Extreme variability of cyanobacterial blooms in an urban drinking water supply

2013 
Harmful cyanobacterial blooms are of increasing global concern and their prediction and management requires an improved understanding of the controlling factors for cyanobacterial growth and dominance. In Lake St Charles, the drinking water supply for Quebec City, Canada, harmful cyanobacterial blooms were first recorded in autumn 2006. Our aims were to define the temporal and spatial variations in the cyanobacterial community structure of this reservoir and to address the hypothesis that interannual variability in cyanobacterial biomass and species composition is mainly controlled by nutrients, temperature and water column stratification.

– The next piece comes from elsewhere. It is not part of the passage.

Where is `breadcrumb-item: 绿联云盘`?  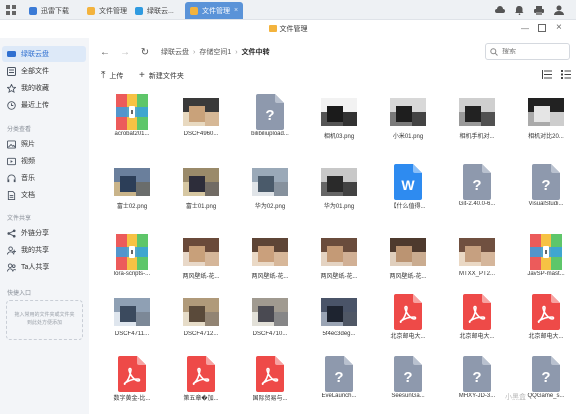 breadcrumb-item: 绿联云盘 is located at coordinates (175, 52).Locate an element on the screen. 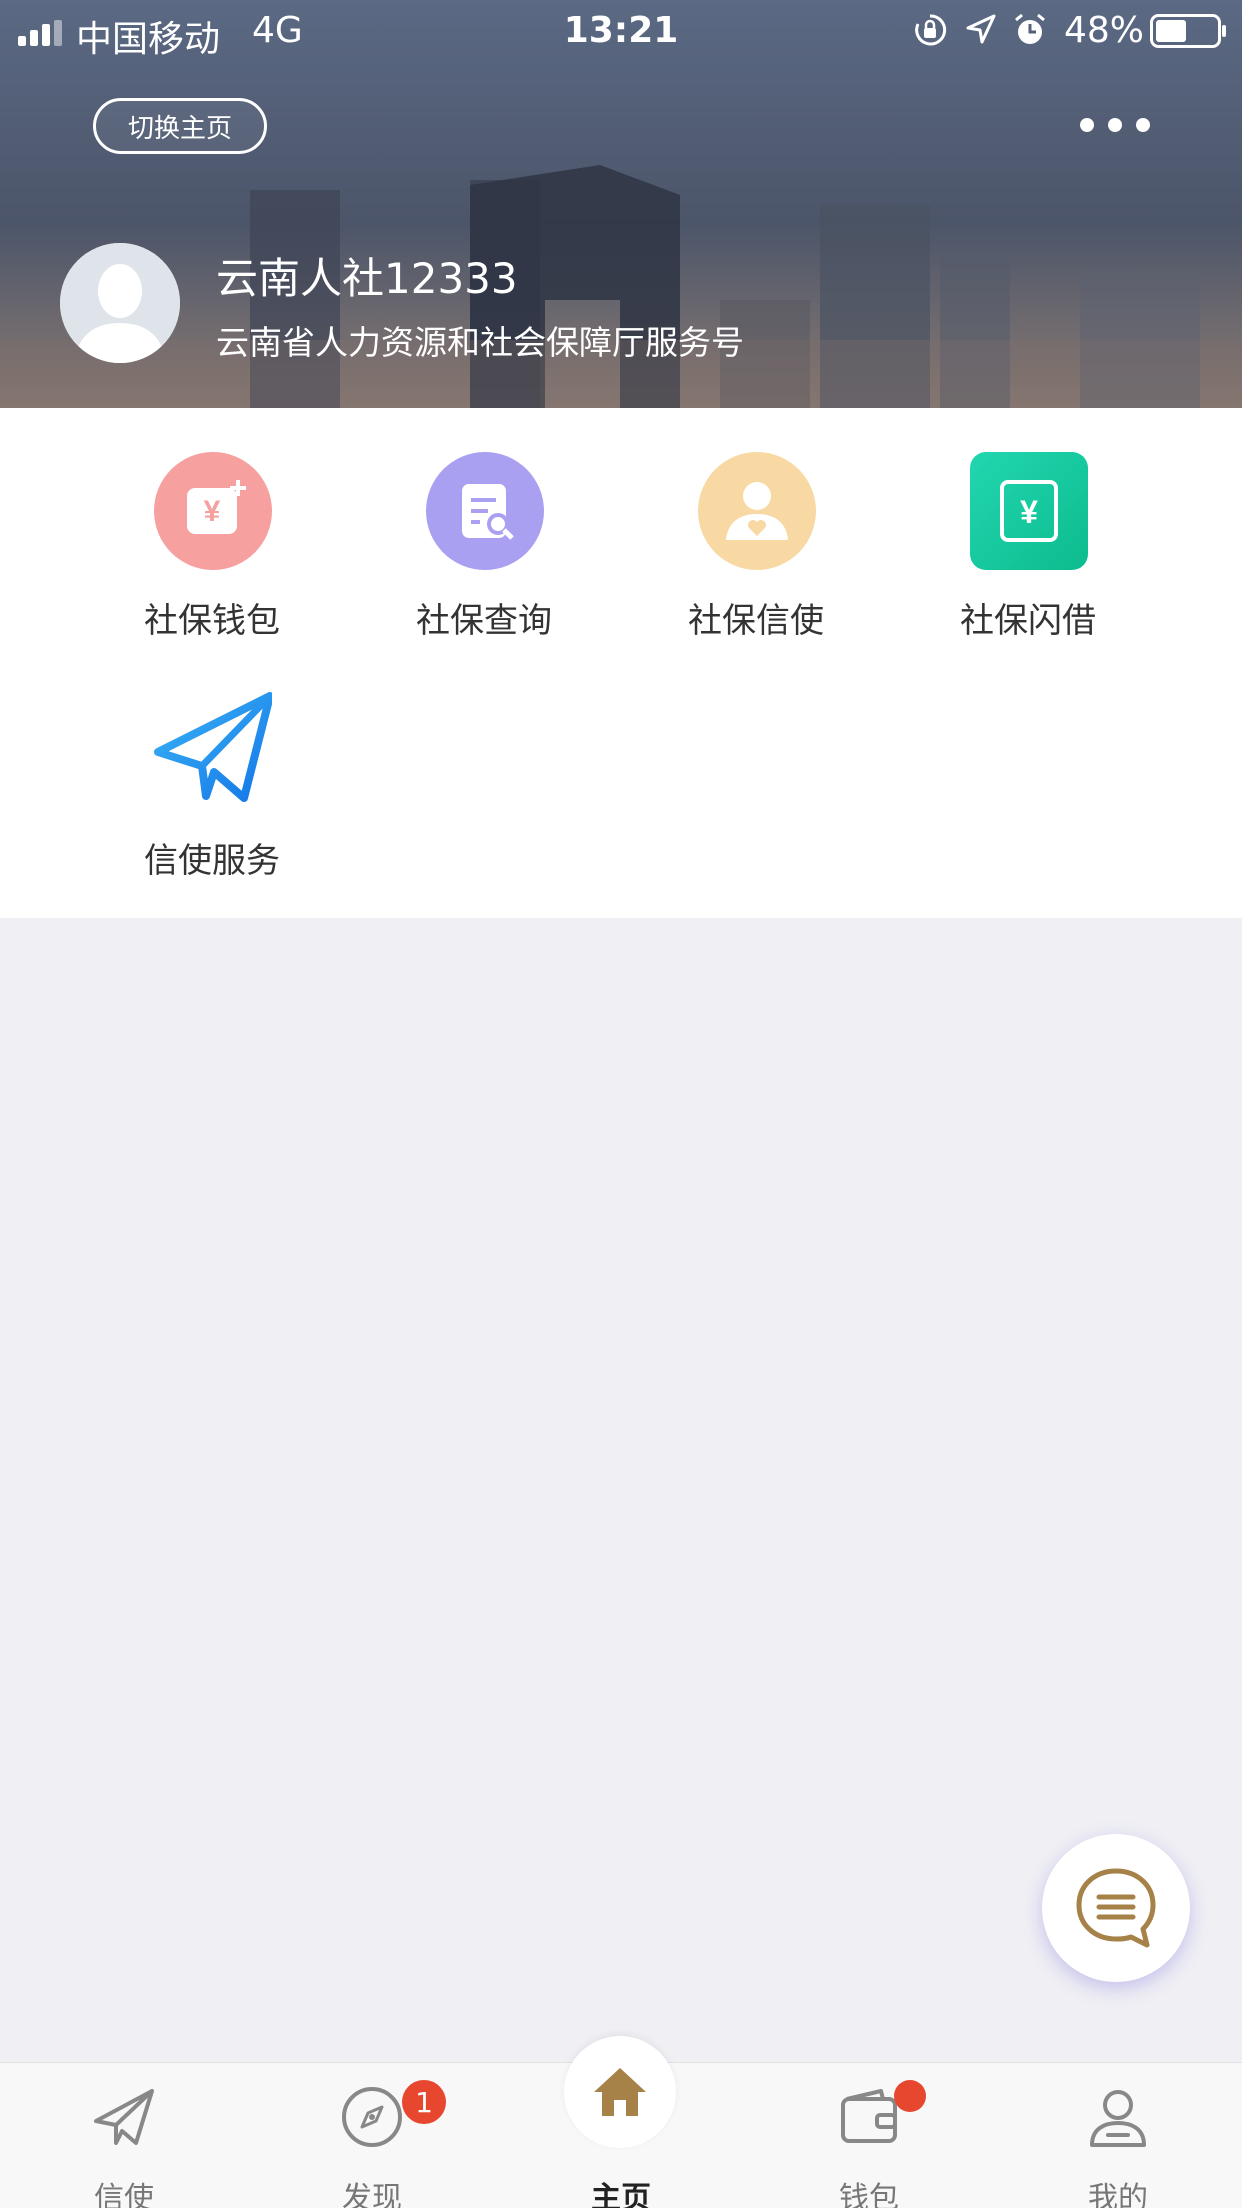 Image resolution: width=1242 pixels, height=2208 pixels. switch-homepage-button: 切换主页 is located at coordinates (180, 126).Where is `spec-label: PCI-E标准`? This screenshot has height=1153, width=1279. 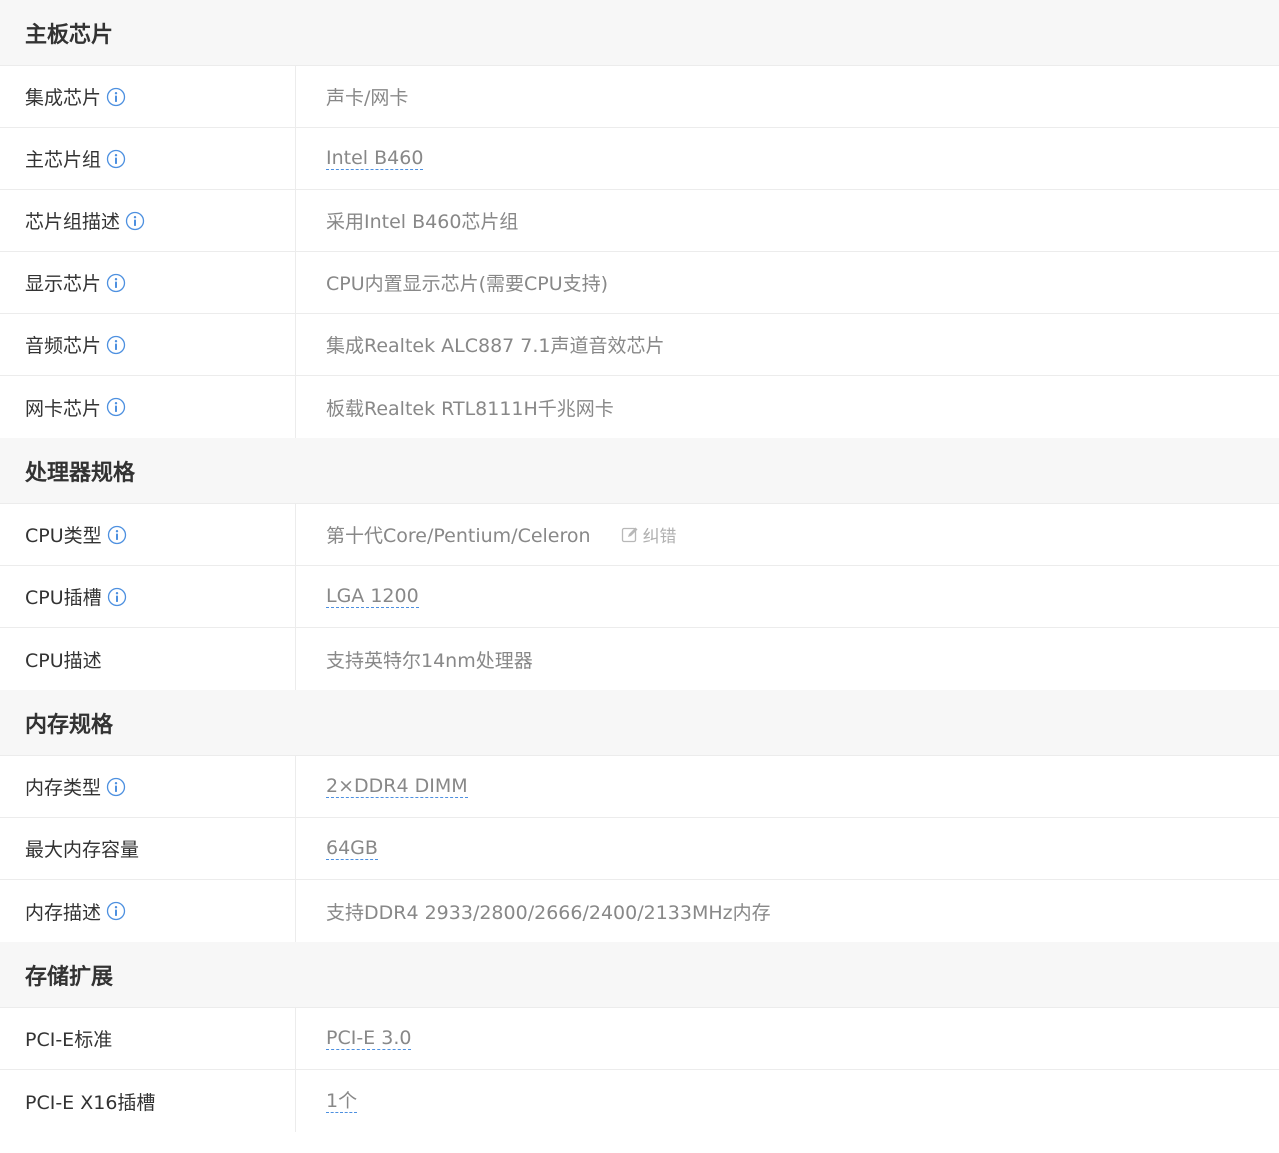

Over five consecutive summers (2007-2011), the north basin had consistently higher concentrations of bloom-forming cyanobacteria than the south basin, and there were striking variations within and among years in total biomass and species composition. Correlation analysis underscored the contrasting environmental controls on different taxa of colonial cyanobacteria. Anabaena flos-aquae biovolume was correlated with surface temperature, water column stability (Schmidt index) and water residence time whereas Microcystis aeruginosa was highly correlated with total phosphorus and to a lesser extent with total nitrogen (TN), heat accumulation (degree-days above 20°C) and precipitation. Aphanocapsa/Aphanothece correlated significantly only with TN. These results also imply the sensitivity of high through-flow reservoir ecosystems to interannual variations in environmental forcing.